その後ITコンサルを経てBCGに入社しました。BCGでの企業変革はインパクトも大きくやりがいがありましたが、大企業の危機感やスピード感の欠如も体感しました。
徳永:そこからスタートアップのキャリアにつながっていくんですね。
福島:35歳に次のキャリアを考えた時に、世の中を変えているのは、GAFAMを筆頭に、テクノロジーとビジネスが融合したプラットフォームカンパニーと考えるようになりました。シリコンバレーではGAFAMがスタートアップからメジャーに昇格して、大企業も危機感が醸成され、社会構造が大きく変わりました。 日本でも、スタートアップがスケールしてメジャーになり、大企業の健全な危機感を醸成することが日本社会の変化の原動力になると考えたのが、スタートアップに身を置くことにした決め手です。
スタートアップの中でも、産業自体の変革を仕組みを変えて目指すというビジョンに共感してラクスルにジョインしました。
徳永:大企業の危機感の醸成、日本社会の変化までを見据えてのキャリアの選択だったんですね。ラクスルでは最初から今のような役割でスタートしたんでしょうか?
福島:いえ、最初はCOOでも、COO含みでもありませんでした。

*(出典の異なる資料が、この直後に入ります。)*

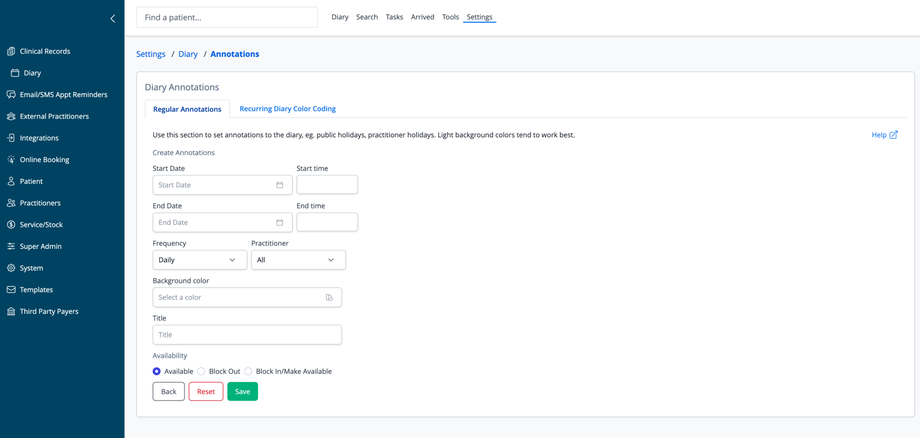
Task: Choose the Block In/Make Available option
Action: pyautogui.click(x=248, y=371)
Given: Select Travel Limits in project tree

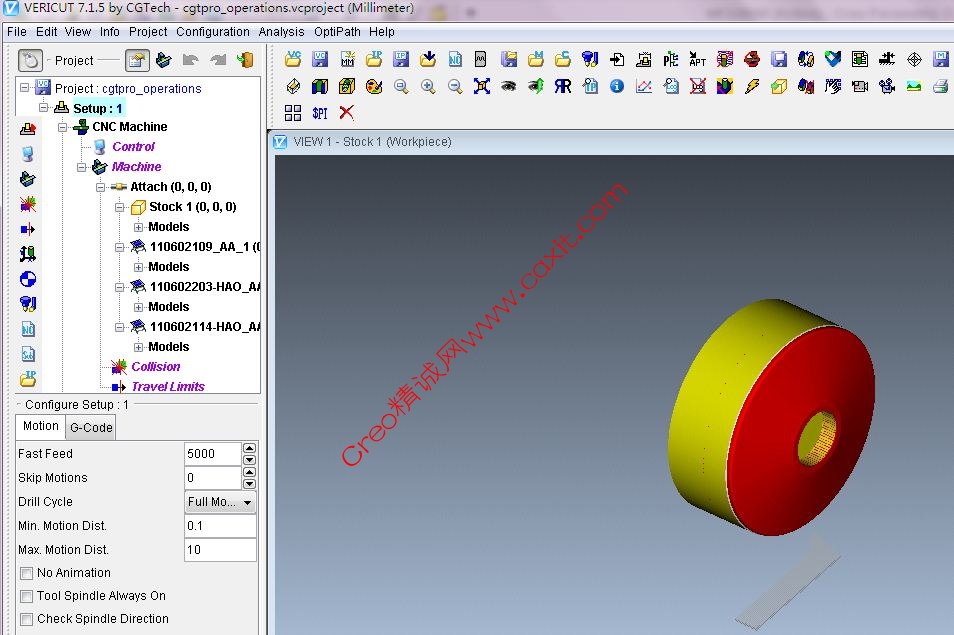Looking at the screenshot, I should 167,387.
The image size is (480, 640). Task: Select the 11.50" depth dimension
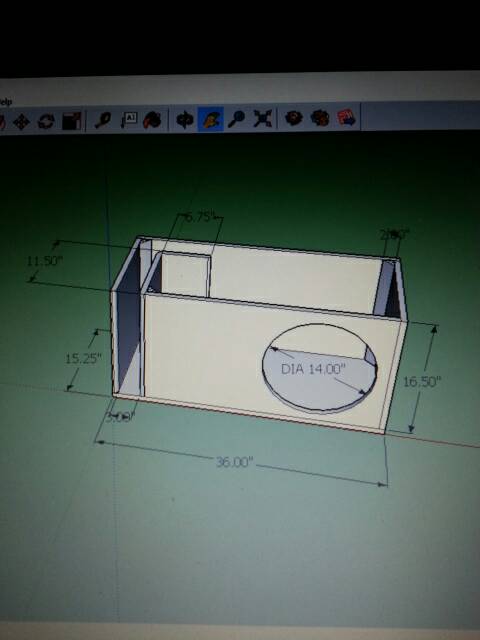44,261
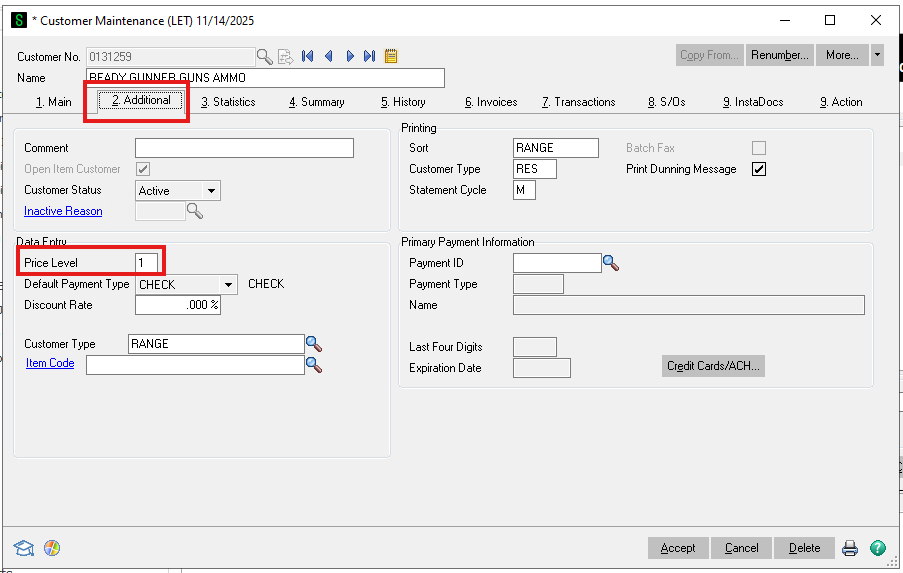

経営企画部長というポジションから入り、2年半ほど経ってCOOというポジションにつきました。 COOを目指していた・そこのキャリアを歩んだというよりは、常に会社のグロースのためにやれることはなんでもやるという気概でやっていたら、COOという肩書がついたという感覚です。
徳永:実際にCOOになってからはどのような役割を持ちましたか。
福島:振り返ると、環境やフェーズに応じて、カメレオンのように役割が変化しました。成長企業は急激に守備範囲が広がるので、「役割の三遊間」が存在します。
徳永:役割の三遊間?
福島:誰も得意じゃないが、会社として必ずやらないといけない仕事です。COOは全員が強みを発揮した状態で、三遊間を埋める、Chief Other Officerという動きが求められると思います。
徳永:なるほど、すごく分かります。具体的にどのような役割の変化があったか教えてください。
福島:大きく分けると3つのフェーズがありました。
フェーズ1:単一事業を経営チーム一丸で伸ばす 1つ目は経営チーム全員が1つの事業に携わっている時です。 この時はCEOが事業全体、CMOがGrowth、技術はCTO、資金調達はCFOという責任分担で動いていました。私は上記以外に会社が伸びるために必要な全てを担当していました。
フェーズ2:事業の横展開に伴い、経営チームがそれぞれの事業責任者へ 印刷事業以外の事業の横展開が進み、各々の役員が事業責任を持つようになったのが2フェーズ目です。物流事業ハコベルの立ち上げは稀代の起業家であるCEOの松本がみて、広告は圧倒的な情熱を持つCMOの田部が担当する。ラストピースの印刷事業は、私が担当するようになりました。
フェーズ3:経営と執行の分離 事業が複数立ち上がってくる中で、経営と執行の分離を現状は進めています。CEOの松本とCFOの永見は経営に集中し、私は事業全体を見る執行責任者になります。本来の欧米型のCOOというポジションに、ようやく近づいてきた感じで、新たな挑戦を感じてます。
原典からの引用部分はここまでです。